SOURCE:
┄┄┄┄┄┄┄┄┄┄┄┄┄┄┄┄┄┄┄┄

Je me souviens, un jour dans notre cuisine, peu de temps après la tuerie de Charlie Hebdo, un jeune lecteur du mot du jour m’a interpellé :

« Tu ne trouves pas qu’on en fait un peu trop sur cette affaire »

Je me souviens de ma sidération et j’ai trouvé un dessin de presse qui mieux que les mots exprime la situation.

Je partage le tweet de Raphaël Enthoven :

« #JeSuisMila car le blasphème n’est pas un délit, mais une œuvre de santé publique. »

Et Charlie Hebdo qui ose ce titre : <Affaire Mila : le droit au blasphème fait fuir les lâches>

L’islam a un grand problème, comme le christianisme et le judaïsme : c’est une religion monothéiste.

Et Régis Debray a magnifiquement synthétisé le problème :

« Non seulement, ces religions [monothéistes] entendent régler nos mœurs et notre vie intime mais ce sont elles qui ont liées la notion de croyance et la notion de vérité et ça c’est de la dynamite. »

La confusion entre la croyance et la vérité !

Et pendant des siècles chaque fois qu’ils disposaient du pouvoir temporel elles ont imposé leur terreur, tuant les blasphémateurs et les incroyants.

┄┄┄┄┄┄┄┄┄┄┄┄┄┄┄┄┄┄┄┄

ENTRÉES DU JEU:
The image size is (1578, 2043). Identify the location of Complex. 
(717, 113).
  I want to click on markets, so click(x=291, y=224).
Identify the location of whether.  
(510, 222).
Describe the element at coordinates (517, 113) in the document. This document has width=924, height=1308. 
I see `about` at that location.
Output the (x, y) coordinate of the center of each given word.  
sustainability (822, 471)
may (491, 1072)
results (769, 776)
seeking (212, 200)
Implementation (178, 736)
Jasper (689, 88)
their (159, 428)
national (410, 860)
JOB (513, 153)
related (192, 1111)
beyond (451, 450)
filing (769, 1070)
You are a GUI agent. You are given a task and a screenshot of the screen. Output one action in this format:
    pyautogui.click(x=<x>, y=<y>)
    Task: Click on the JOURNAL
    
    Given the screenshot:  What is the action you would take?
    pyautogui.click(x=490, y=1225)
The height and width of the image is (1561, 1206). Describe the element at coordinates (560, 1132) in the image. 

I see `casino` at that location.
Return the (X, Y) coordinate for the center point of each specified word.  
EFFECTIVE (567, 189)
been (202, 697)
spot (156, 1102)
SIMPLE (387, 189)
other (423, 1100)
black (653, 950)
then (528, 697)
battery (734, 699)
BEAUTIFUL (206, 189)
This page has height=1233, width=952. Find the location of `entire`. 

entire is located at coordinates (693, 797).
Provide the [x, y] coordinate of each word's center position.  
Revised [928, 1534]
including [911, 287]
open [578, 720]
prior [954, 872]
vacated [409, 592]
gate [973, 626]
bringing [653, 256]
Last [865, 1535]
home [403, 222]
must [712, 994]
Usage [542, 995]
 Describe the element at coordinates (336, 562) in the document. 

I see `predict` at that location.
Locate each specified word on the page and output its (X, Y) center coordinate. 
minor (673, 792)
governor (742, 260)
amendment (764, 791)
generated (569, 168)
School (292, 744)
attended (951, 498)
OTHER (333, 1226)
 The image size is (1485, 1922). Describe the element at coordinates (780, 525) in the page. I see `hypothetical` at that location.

┄┄┄┄┄┄┄┄┄┄┄┄┄┄┄┄┄┄┄┄

EXERCICE PROPOSÉ 1: D'après la citation de Régis Debray dans la source, quelles notions les religions monothéistes ont-elles liées ?
EXERCICE PROPOSÉ 2: Traduisez en anglais cette phrase de la source : « Je me souviens de ma sidération et j’ai trouvé un dessin de presse qui mieux que les mots exprime la situation. »
EXERCICE PROPOSÉ 3: Poursuivez le texte sur le blasphème et les religions monothéistes à partir de sa dernière phrase.

RÉPONSE RÉDIGÉE 1: La notion de croyance et la notion de vérité.

RÉPONSE RÉDIGÉE 2: I remember how stunned I was, and I found a press cartoon that expresses the situation better than words can.

RÉPONSE RÉDIGÉE 3:
Les religions ont insulté et traité de manière ignoble toutes celles et ceux qui ne suivaient pas « leur vérité ».

Le blasphème, c’est-à-dire la critique du sacré a été un formidable progrès dans nos sociétés. C’est une libération

Et l’islam est hélas aujourd’hui la seule religion qui de manière officielle continue à tuer pour le blasphème dans certains pays.

C’est là qu’il faut interrompre tous ces mots imparfaits qui essayent de décrire le problème que pose l’utilisation du mot islamophobie.

Pour en dire d’autres qui nuancent et apportent des précisions.

Il y a une très grande majorité de musulmans en France qui vivent leur Foi de manière apaisée et qui sont parfaitement intégrés dans les valeurs de la République.

Et puis il y a des musulmans qui tentent de faire évoluer les mentalités. C’est Annie qui m’a fait découvrir cette remarquable émission du dimanche matin sur France Culture : <Questions d’islam> par Ghaleb Bencheikh le dimanche entre 7 heures et 8 heures. Des réflexions d’une hauteur de vue remarquable.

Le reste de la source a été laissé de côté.